THE PROBLEM
Your job with the data below is to output exactly the lines from the one holding "The height and width of the screenshot is (720, 1282)." down to the one holding "Task: Open Impressions", both included, and no others.

PROVIDED MATERIAL

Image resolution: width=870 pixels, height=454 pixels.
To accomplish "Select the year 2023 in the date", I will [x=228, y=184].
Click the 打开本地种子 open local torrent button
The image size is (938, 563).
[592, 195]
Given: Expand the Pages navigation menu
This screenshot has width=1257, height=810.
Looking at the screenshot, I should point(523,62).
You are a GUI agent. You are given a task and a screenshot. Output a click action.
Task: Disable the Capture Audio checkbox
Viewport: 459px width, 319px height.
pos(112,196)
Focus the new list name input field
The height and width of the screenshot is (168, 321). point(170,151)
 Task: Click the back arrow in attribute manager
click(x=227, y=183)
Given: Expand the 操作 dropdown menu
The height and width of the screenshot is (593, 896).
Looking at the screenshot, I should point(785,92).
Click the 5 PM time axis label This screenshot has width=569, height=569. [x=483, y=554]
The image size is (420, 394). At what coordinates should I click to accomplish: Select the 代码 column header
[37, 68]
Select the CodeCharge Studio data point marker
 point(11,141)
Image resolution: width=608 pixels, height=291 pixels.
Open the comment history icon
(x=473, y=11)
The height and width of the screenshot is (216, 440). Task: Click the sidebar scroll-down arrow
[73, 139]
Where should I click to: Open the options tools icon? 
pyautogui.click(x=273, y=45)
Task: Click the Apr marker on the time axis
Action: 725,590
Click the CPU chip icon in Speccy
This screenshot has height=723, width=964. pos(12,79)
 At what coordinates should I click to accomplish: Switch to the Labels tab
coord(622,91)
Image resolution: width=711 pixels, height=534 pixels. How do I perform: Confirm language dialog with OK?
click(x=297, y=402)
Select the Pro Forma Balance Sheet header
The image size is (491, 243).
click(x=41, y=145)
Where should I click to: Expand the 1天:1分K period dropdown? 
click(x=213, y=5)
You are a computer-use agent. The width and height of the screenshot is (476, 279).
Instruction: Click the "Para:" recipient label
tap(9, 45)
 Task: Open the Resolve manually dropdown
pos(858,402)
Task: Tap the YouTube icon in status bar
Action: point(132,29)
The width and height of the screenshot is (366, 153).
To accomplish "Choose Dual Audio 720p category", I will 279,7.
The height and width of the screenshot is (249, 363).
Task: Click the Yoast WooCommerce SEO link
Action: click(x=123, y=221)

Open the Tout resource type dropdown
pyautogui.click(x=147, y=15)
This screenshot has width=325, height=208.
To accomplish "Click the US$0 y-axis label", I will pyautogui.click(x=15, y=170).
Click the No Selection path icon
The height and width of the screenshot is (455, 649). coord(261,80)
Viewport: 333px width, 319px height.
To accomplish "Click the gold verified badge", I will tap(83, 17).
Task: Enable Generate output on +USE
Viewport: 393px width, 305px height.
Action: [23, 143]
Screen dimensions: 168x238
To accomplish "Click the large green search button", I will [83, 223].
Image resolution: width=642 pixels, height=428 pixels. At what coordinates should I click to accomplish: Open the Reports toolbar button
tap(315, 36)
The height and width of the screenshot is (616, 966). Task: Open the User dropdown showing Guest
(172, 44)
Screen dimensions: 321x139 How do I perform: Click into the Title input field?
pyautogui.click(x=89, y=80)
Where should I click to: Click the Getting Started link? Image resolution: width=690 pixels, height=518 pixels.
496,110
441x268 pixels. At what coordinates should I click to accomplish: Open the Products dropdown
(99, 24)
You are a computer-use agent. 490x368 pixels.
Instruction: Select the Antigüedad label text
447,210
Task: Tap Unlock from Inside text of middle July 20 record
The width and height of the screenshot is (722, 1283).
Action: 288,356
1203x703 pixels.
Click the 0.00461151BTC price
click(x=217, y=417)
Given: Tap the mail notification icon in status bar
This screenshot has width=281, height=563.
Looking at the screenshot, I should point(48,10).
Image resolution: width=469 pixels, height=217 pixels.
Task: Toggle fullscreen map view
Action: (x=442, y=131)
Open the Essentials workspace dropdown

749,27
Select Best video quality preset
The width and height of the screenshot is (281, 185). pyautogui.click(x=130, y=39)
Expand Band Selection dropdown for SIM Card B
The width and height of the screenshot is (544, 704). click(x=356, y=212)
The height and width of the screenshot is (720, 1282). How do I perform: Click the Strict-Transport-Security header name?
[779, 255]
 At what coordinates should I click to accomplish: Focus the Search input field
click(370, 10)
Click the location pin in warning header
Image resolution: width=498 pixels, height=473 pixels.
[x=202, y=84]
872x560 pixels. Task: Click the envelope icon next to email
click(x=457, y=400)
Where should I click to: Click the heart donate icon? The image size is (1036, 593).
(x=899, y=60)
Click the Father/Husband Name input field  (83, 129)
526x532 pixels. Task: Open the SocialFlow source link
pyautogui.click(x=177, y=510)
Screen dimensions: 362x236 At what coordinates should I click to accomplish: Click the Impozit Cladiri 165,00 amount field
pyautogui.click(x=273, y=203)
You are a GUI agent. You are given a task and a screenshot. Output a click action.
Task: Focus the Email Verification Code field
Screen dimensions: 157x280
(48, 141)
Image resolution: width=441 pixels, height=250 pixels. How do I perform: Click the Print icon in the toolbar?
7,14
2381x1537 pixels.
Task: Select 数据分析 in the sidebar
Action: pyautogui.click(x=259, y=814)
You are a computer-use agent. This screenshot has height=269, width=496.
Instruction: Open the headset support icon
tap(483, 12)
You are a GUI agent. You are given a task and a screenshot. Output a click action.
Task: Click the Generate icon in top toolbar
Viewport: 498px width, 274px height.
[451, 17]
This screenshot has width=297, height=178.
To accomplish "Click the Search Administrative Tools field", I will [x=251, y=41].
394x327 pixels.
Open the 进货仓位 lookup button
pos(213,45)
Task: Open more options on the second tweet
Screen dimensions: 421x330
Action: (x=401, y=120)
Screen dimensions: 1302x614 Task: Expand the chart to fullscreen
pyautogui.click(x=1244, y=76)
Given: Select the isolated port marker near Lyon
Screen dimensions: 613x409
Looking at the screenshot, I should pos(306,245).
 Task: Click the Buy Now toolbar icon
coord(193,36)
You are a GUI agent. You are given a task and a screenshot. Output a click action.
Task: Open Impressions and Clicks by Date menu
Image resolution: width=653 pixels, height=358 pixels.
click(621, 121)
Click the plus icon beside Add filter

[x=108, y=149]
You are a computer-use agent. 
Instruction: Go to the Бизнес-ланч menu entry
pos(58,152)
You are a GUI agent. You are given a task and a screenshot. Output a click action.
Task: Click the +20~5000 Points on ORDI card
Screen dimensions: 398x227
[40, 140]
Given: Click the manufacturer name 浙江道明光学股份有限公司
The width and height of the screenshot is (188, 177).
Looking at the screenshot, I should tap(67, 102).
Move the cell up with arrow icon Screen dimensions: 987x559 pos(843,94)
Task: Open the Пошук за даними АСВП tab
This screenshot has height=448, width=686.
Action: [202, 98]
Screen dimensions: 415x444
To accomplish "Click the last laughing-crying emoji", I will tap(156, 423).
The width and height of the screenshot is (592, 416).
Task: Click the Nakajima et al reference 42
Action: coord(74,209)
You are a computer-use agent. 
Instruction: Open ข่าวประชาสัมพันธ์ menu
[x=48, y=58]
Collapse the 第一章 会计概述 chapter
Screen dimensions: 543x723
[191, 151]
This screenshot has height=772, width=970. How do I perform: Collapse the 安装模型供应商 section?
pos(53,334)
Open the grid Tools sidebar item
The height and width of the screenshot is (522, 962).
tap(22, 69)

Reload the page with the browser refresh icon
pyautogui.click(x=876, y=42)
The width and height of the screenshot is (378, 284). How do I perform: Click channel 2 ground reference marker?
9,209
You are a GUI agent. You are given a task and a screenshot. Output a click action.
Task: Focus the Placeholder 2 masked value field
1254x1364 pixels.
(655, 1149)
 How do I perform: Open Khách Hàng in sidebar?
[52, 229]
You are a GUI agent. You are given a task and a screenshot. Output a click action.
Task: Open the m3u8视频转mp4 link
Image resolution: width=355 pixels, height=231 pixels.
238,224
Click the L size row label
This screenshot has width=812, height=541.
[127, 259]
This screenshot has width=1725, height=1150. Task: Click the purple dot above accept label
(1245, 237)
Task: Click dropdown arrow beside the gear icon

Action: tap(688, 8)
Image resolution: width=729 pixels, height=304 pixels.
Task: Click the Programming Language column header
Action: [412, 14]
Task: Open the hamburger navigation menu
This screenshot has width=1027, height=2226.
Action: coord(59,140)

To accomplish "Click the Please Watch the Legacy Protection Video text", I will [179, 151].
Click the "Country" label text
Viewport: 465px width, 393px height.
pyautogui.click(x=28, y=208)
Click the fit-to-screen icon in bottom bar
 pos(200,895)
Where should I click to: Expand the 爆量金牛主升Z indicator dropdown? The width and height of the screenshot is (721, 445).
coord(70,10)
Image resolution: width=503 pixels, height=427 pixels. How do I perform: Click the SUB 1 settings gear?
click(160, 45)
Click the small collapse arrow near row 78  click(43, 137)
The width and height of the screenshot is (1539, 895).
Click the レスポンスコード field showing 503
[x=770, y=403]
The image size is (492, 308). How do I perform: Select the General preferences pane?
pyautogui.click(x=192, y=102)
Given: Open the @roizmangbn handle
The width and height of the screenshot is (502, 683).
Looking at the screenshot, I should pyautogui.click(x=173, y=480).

THE ANSWER
The height and width of the screenshot is (720, 1282). How do I perform: Click the Strict-Transport-Security header name?
[779, 255]
 At what coordinates should I click to accomplish: Focus the Search input field
click(370, 10)
Click the location pin in warning header
Image resolution: width=498 pixels, height=473 pixels.
[x=202, y=84]
872x560 pixels. Task: Click the envelope icon next to email
click(x=457, y=400)
Where should I click to: Click the heart donate icon? The image size is (1036, 593).
(x=899, y=60)
Click the Father/Husband Name input field  (83, 129)
526x532 pixels. Task: Open the SocialFlow source link
pyautogui.click(x=177, y=510)
Screen dimensions: 362x236 At what coordinates should I click to accomplish: Click the Impozit Cladiri 165,00 amount field
pyautogui.click(x=273, y=203)
You are a GUI agent. You are given a task and a screenshot. Output a click action.
Task: Focus the Email Verification Code field
Screen dimensions: 157x280
(48, 141)
Image resolution: width=441 pixels, height=250 pixels. How do I perform: Click the Print icon in the toolbar?
7,14
2381x1537 pixels.
Task: Select 数据分析 in the sidebar
Action: pyautogui.click(x=259, y=814)
You are a computer-use agent. This screenshot has height=269, width=496.
Instruction: Open the headset support icon
tap(483, 12)
You are a GUI agent. You are given a task and a screenshot. Output a click action.
Task: Click the Generate icon in top toolbar
Viewport: 498px width, 274px height.
[451, 17]
This screenshot has width=297, height=178.
To accomplish "Click the Search Administrative Tools field", I will [x=251, y=41].
394x327 pixels.
Open the 进货仓位 lookup button
pos(213,45)
Task: Open more options on the second tweet
Screen dimensions: 421x330
Action: (x=401, y=120)
Screen dimensions: 1302x614 Task: Expand the chart to fullscreen
pyautogui.click(x=1244, y=76)
Given: Select the isolated port marker near Lyon
Screen dimensions: 613x409
Looking at the screenshot, I should pos(306,245).
 Task: Click the Buy Now toolbar icon
coord(193,36)
You are a GUI agent. You are given a task and a screenshot. Output a click action.
Task: Open Impressions and Clicks by Date menu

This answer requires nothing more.